Les populations ne se sont pas encore remises des chocs subis l’année dernière, notamment parce que le prix des céréales est très élevé (40 à 60% de plus que la moyenne). Le prix du bétail, en revanche, reste très bas.

- Les financements pour la réponse humanitaire au Sahel ont augmenté. M. Piper a remercié les donateurs car l’appel humanitaire pour le Sahel, qui s’élève à 1,7 Mds USD est désormais financé à hauteur de 50% (contre 28% en mai dernier). En outre, les financements sont davantage équilibrés entre les différents secteurs d’activités, même si ceux de la santé et de l’eau et de l’assainissement restent sous-financés (respectivement 22 et 31%).

Néanmoins, un nombre important de contributions annoncées pour le Sahel sont faites hors CAP.

Parmi les principaux résultats obtenus cette année, M. Piper a indiqué que 4,6 millions de personnes avaient reçu une assistance alimentaire, 2 millions d’agriculteurs avaient également reçu une aide, 1,2 millions d’enfants avaient été vaccinés.
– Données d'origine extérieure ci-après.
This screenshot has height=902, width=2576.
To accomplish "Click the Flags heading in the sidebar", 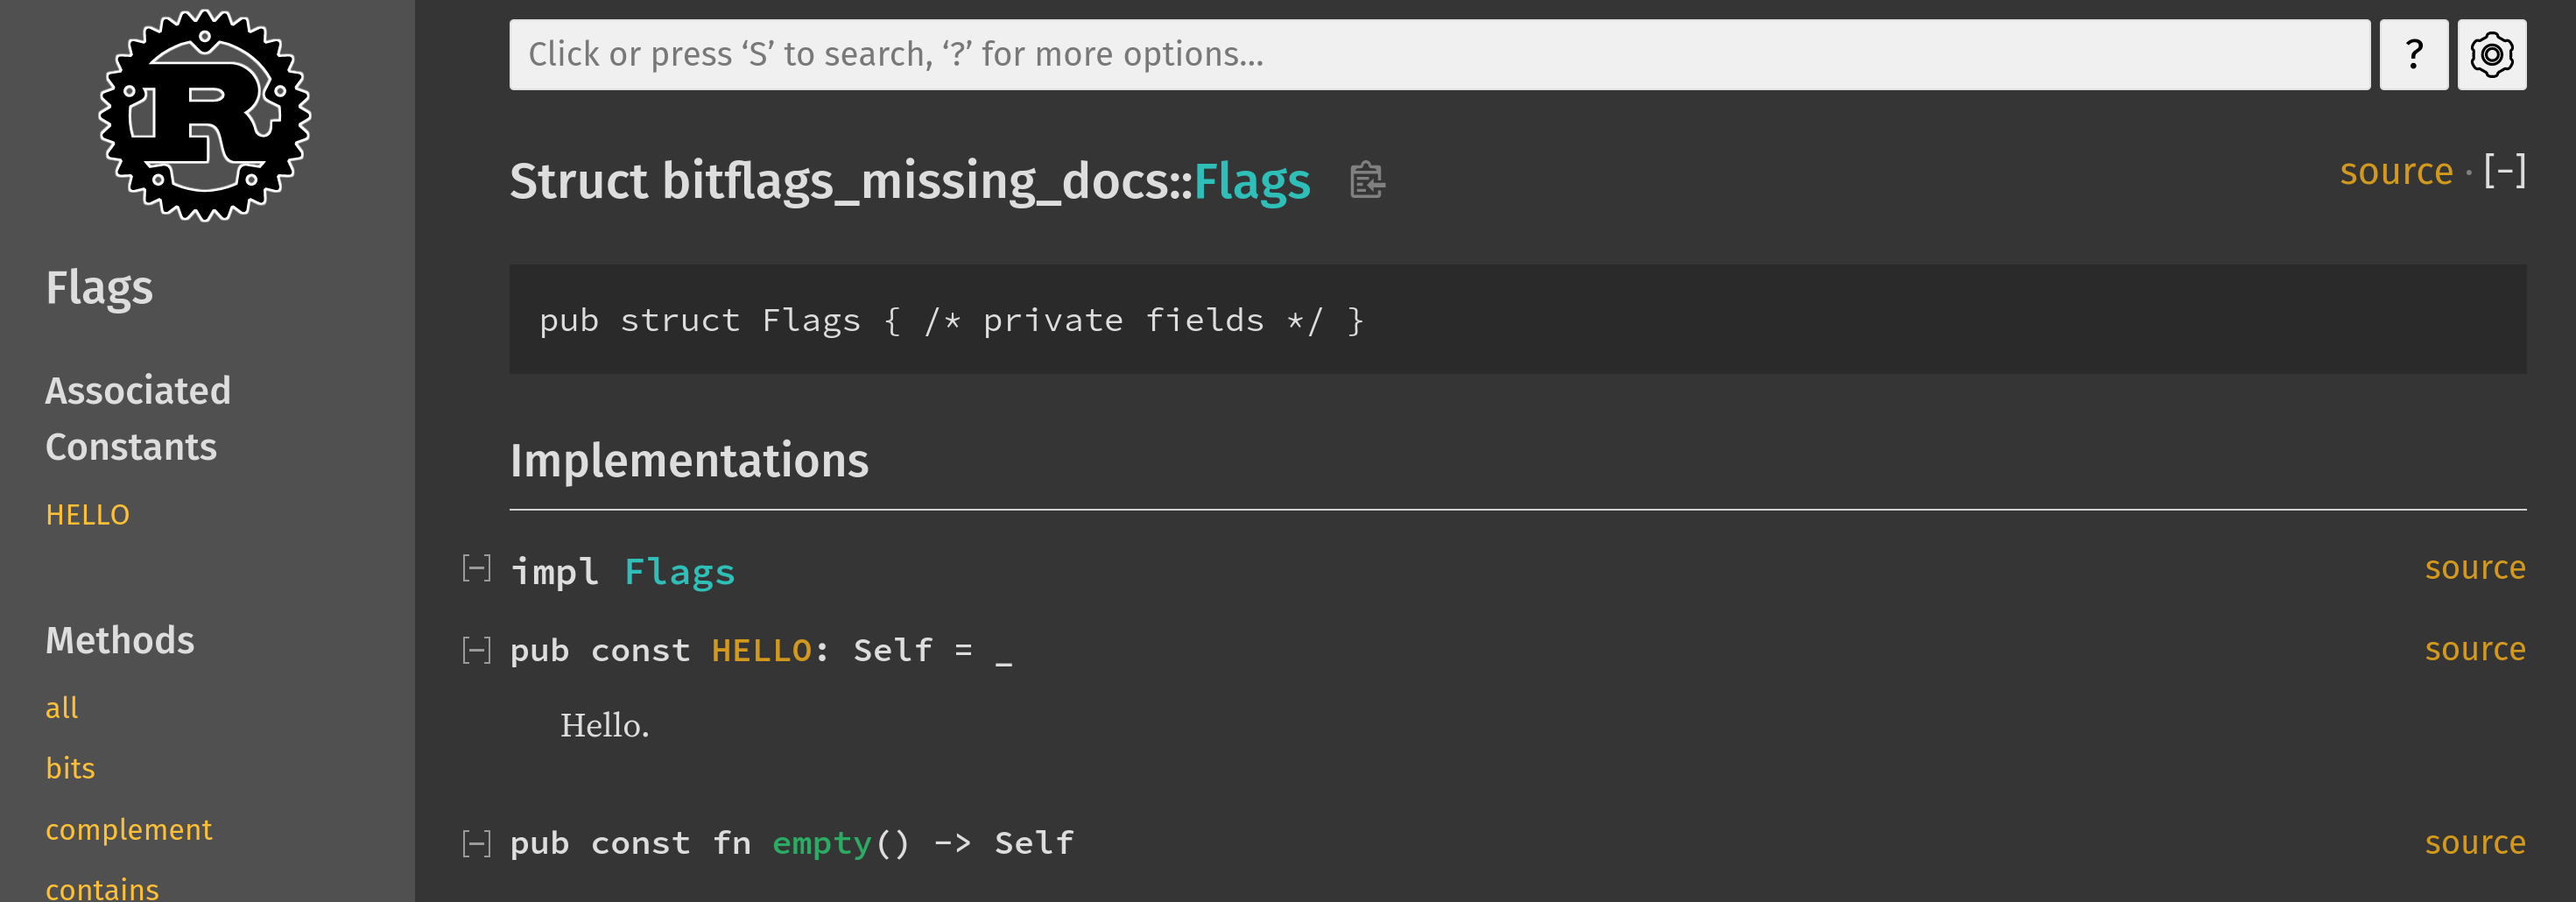I will [99, 287].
- Le Mali demeure le pays où la situation est la plus préoccupante. Pour 2014, le BCAH estime que 3,5 millions de personnes se trouveront dans une situation d’insécurité alimentaire ; 210.000 enfants dans une situation de malnutrition sévère. L’ouverture des écoles à l’occasion de la rentrée scolaire cette semaine allait constituer un test pour le retour des déplacés. 150.000 d’entre eux étaient déjà rentrés au nord. S’agissant des réfugies, M. Piper préconise une stratégie de moyen terme, car ceux-ci ne rentreront pas aussi rapidement que les déplacés.

L’appel humanitaire pour le Mali n’est financé qu’à hauteur de 40%.